Monday, June 13, 2011

The blinding power of love...

If there is one thing I have learned from my three and a half years of being in a relationship, it's that my wonderful and amazing fiancee is not always perfect.  He has had to realize that I am not perfect.  Especially in fights/issues that pop up between our mutual friends, Chris and I have had to learn not to be biased toward one another just because we are in a relationship.  Nothing bugs me more than the couples who will defend each other to no end and not acknowledge the fact that they are both capable of doing something wrong...

GASP! - you may say.  "Are you telling me that my perfect, beautiful, amazing significant other could have done something wrong?  That is not possible!  They are always just misunderstood by others and it's not their fault."

This is the most destructive thing for a relationship, in my opinion.  You need to understand 1. that you are capable of doing something wrong, 2. that your spouse/significant other/fiancee is capable of doing wrong, 3. that you both need to not automatically assume that each other is right when confronted by an outside party about some misunderstanding.

Take for example, a situation between a group of friends.  Some of the friends happen to be in a relationship with one another.  Chris and I are being told that we are doing wrong but when we are wronged, the other parties involved say:

"Well, my boyfriend could not have done that.  Chris is just overreacting!"  Or "My girlfriend is a saint and handles her emotions very well.  Julia is just having one of those emotional girl episodes and you (Chris) need to control her better."

Can I tell you all that this has happened to Chris and I before?  It's childish, it's stupid, and it's really melodramatic.  But guess, we all do it.  We all get involved in it.  No one wants their side of the story to be the one that gets the blame.  Unfortunately, there are some personalities who have the charisma to get everyone they love to stand up for them, even when they are wrong.  As a child, my parents were not the ones to say:
"My baby would never do that!"
if they got a bad behavior report about me.  They would talk to the parties involved, determine what happened, and give me the proper share of the blame.  This way, I have learned that in most disagreement, some blame goes to all parties involved.
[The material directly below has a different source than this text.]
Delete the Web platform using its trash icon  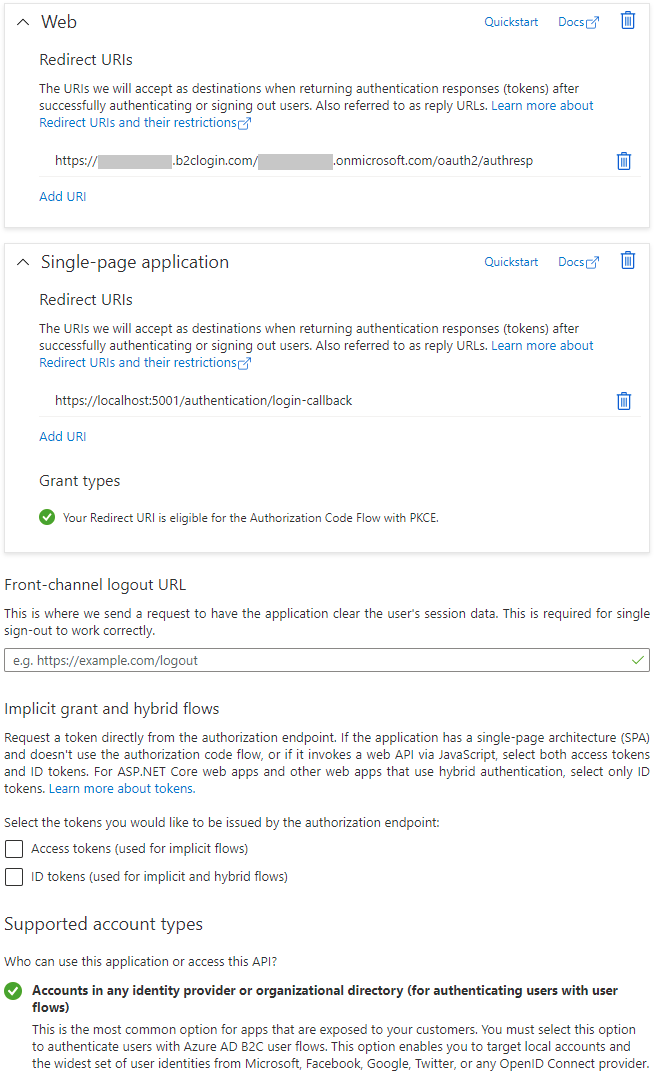(628, 20)
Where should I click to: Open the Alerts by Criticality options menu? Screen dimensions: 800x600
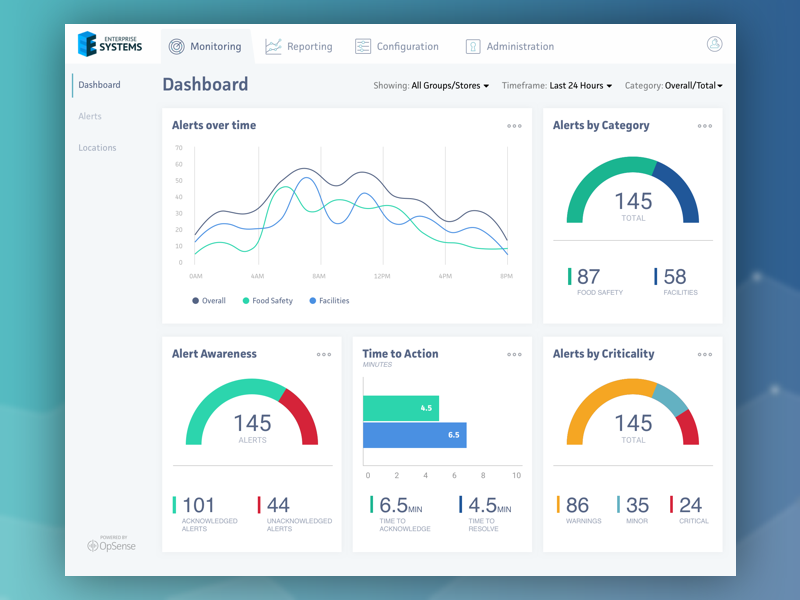pos(704,354)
Please, those of you in relationships out there, don't hurt friendships by constantly defending your significant other.  If your loved one does something to hurt one of your mutual friends, realize that there is always more to an argument than what it appears on the surface.  Realize that either party in the relationship will be reluctant to take any blame and realize that just because one of the people involved is in a romantic relationship with you, that you don't have to pretend that they did nothing wrong. 

Being in a relationship with someone means being able to see the good and bad in the other person and being able to help reinforce the good things and help to reduce the bad traits.  It's a mutual thing.  I am very against coddling your partner because it tends to drain you, always having to defend them like your their angry parent after they got into a fight with someone on the playground.  Treat them as your equal and your friend.  You would not let your best friend do something stupid, why would you excuse your significant other's stupid choices?  If you are afraid to speak up to your significant other when they are blatantly wrong, then there are other issues going on.  You need to know them and trust them well enough that if they are being stupid, you will say something and that you are being stupid, they will say something to you.

Being in a relationship is not about spoiling each other.  It's about building each other up and being accountable to one another.  Many couples are successfully able to help one another overcome weaknesses and build on strengths.  That is what I desire my marriage to be like.  That is why I will say that I know I can be stupid and I know Chris can be stupid.  However, we can work together to overcome our difficulties.  If we are unable to see that each one of us has a capability for being wrong, it will make our relationship and our social life quite complicated.

That is all!  I hope that no one took this as a "diss" or "bash". I am not perfect.  I am just writing about something I have observed and seen happening in myself and I wanted to share some insight I gained.